WORK ITEM: Write out each entry below exactly. Do not include the images.

ENTRIES PROVIDED:
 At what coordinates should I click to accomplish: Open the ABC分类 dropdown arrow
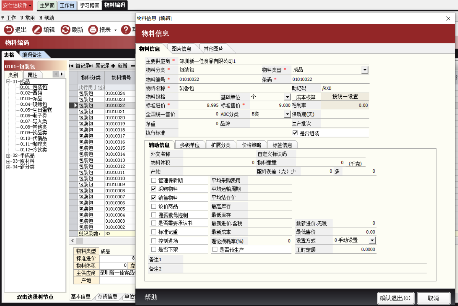click(x=287, y=114)
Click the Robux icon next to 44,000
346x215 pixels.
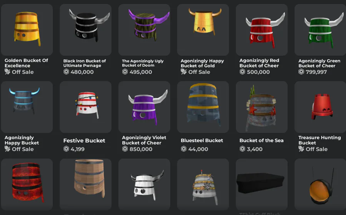point(184,149)
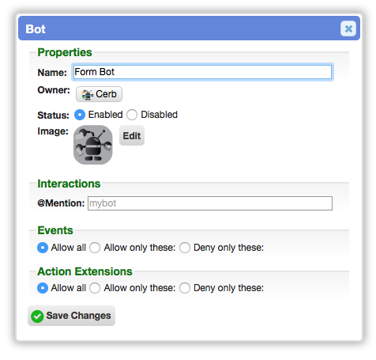Click the bot avatar image thumbnail
Viewport: 376px width, 360px height.
coord(93,145)
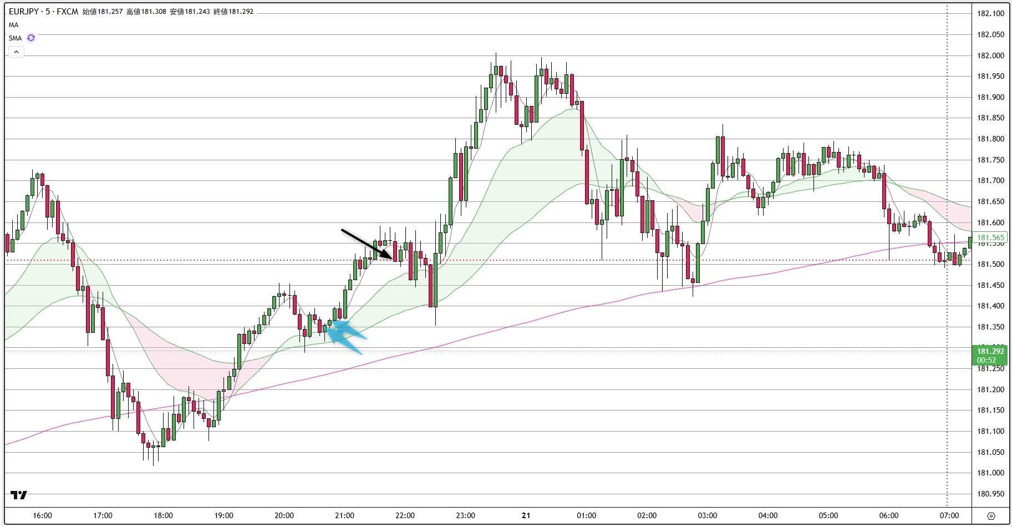Click the TradingView logo at bottom left
Image resolution: width=1012 pixels, height=527 pixels.
[x=19, y=495]
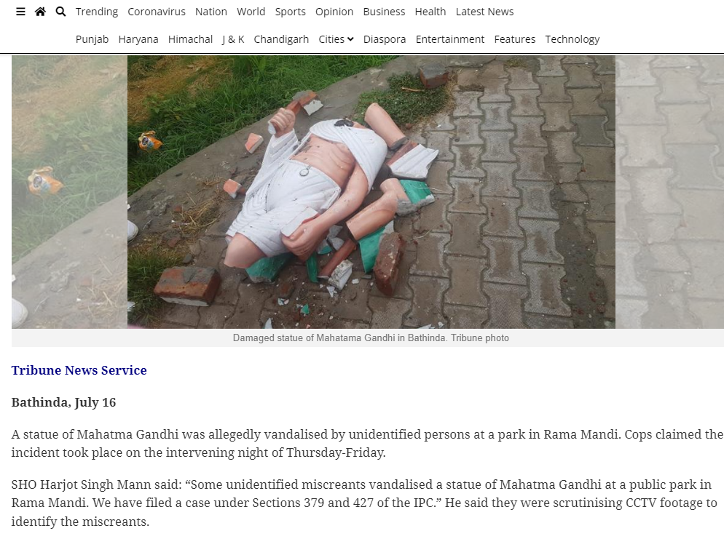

RESULT OF THE EXERCISE:
 At what coordinates should I click to accomplish: Open the ABC分类 dropdown arrow
click(x=287, y=114)
Click the Robux icon next to 44,000
346x215 pixels.
point(184,149)
Click the bot avatar image thumbnail
Viewport: 376px width, 360px height.
coord(93,145)
Click the TradingView logo at bottom left
Image resolution: width=1012 pixels, height=527 pixels.
[x=19, y=495]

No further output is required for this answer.